Presenting Polaroids Part 4: Framing the Icon

Note: The companion YouTube video can be found at the bottom of this post.

To my mind, there are two paths to framing Polaroid SX-70 prints. The first is to highlight the image, making it the focus of the framed print. This path will be considered in “Part 6: Framing The Image.” 

Today, I’ll delve into the second path: a celebration of the iconic form of the SX-70 photo, which includes not just the image area but the entire “frame” of the print as ejected from the camera. It’s an industrial design form that anyone, anywhere, can easily identify as a Polaroid. It is so embedded in our cultural psyche that it is still borrowed for countless advertising campaigns. Think of how rare that is.

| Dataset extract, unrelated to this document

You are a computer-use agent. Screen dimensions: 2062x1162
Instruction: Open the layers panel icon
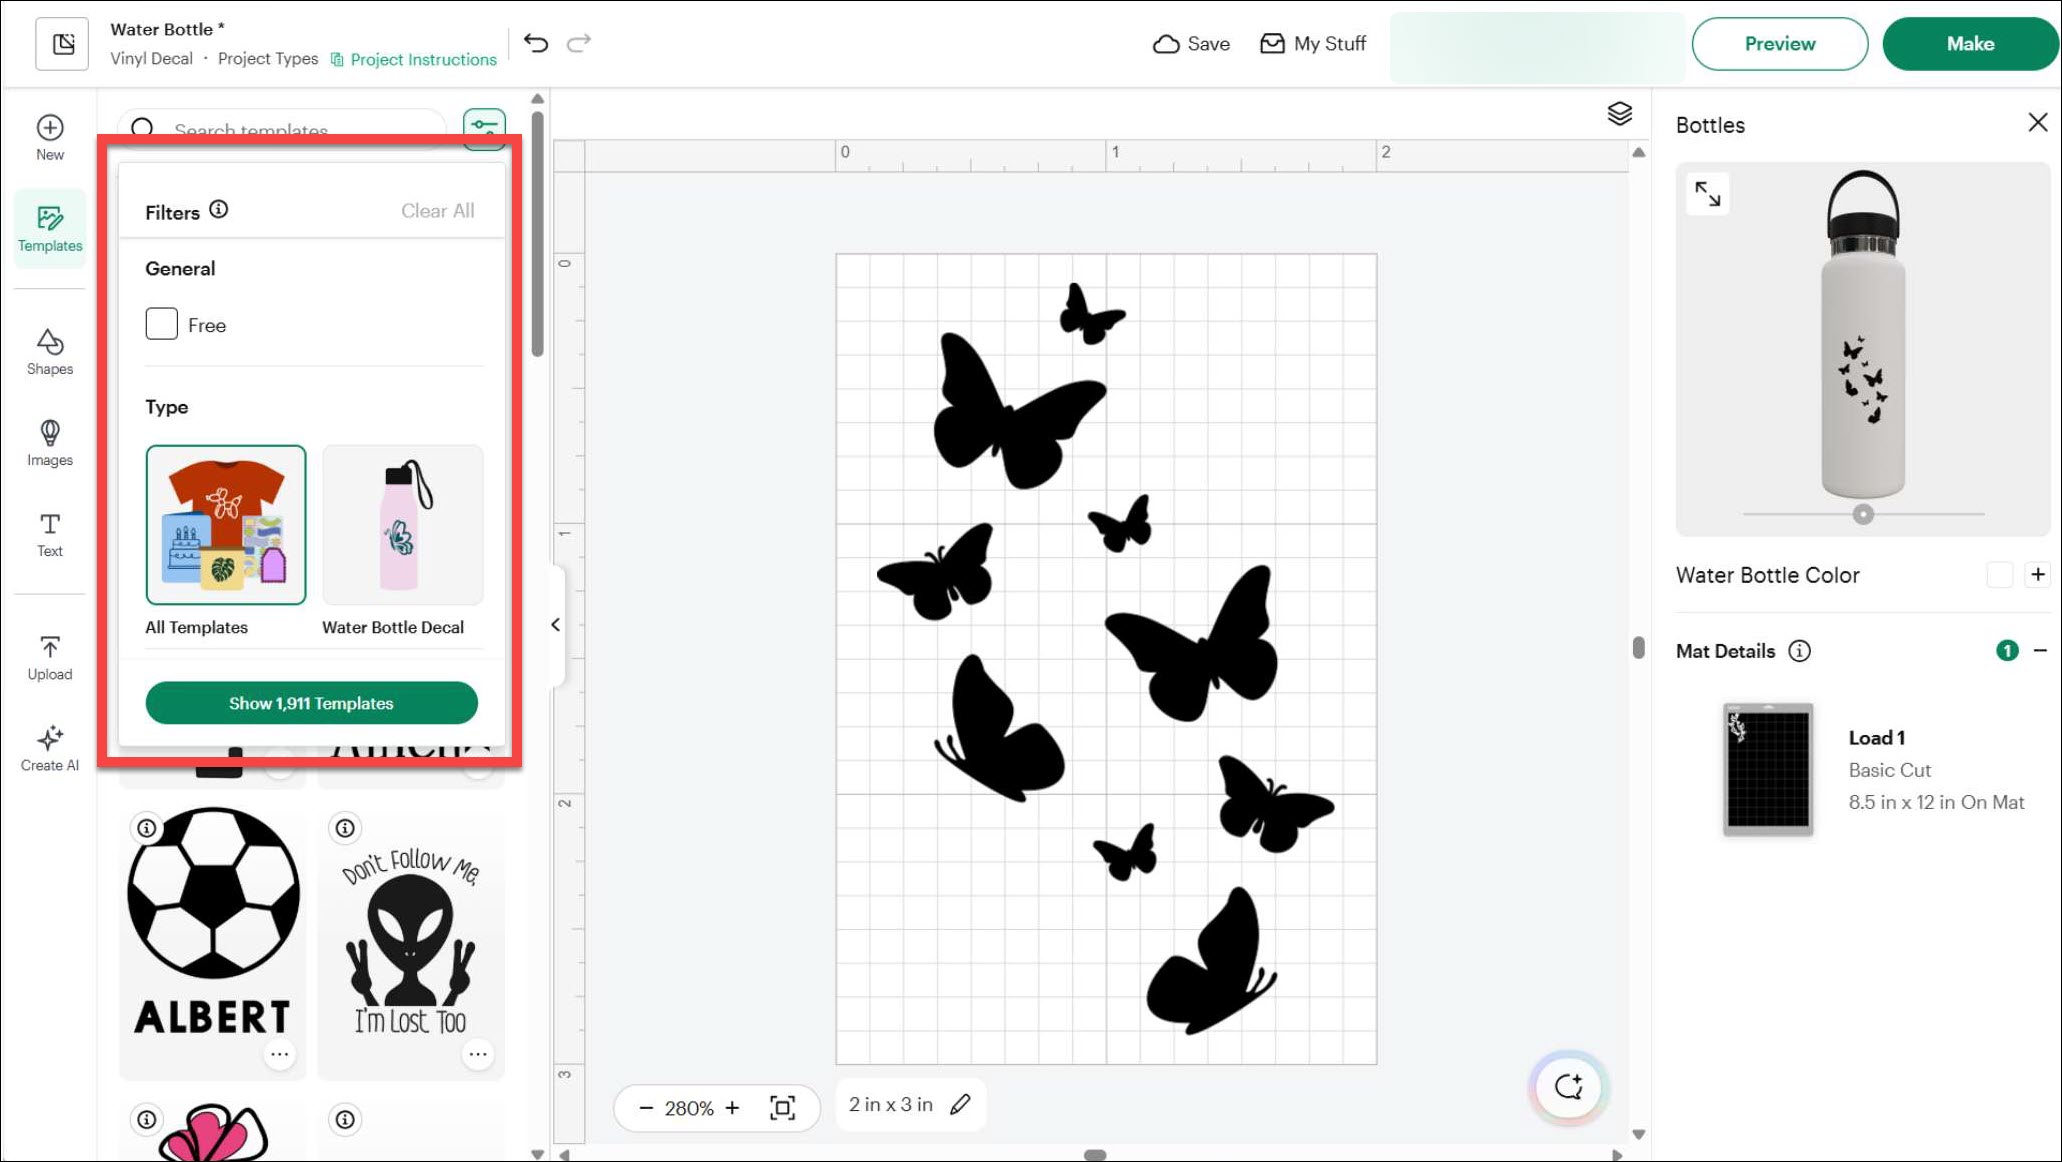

The other feature of the SX-70 is its tactility. When it’s ejected from the camera, you grab it by the edges. Arguably, you can hold it while it develops. And 15 minutes later, you can pass it on to others to gaze upon the magic of an “instant” picture. There is a solidity to the object that feels good in the hand. It’s thicker, much thicker, than your average photo. And it seems to fit between the fingertips so naturally.

The first series I completed after being reintroduced to SX-70 photography in 2020 was “From Our Windows.” Right from the get-go, I was thinking about how I would eventually present these photos if I was to have a show someday.  I wanted to emphasize the images (of course) but also the iconic SX-70 form and the tactile, hand-holdable nature of an SX-70 photo.

It struck me that my SX-70 photos needed to float above the mount board and be held in place with finger-like mounting strips or corners, almost as if I’m holding the photo in my hand and saying to the viewer “Look at this!”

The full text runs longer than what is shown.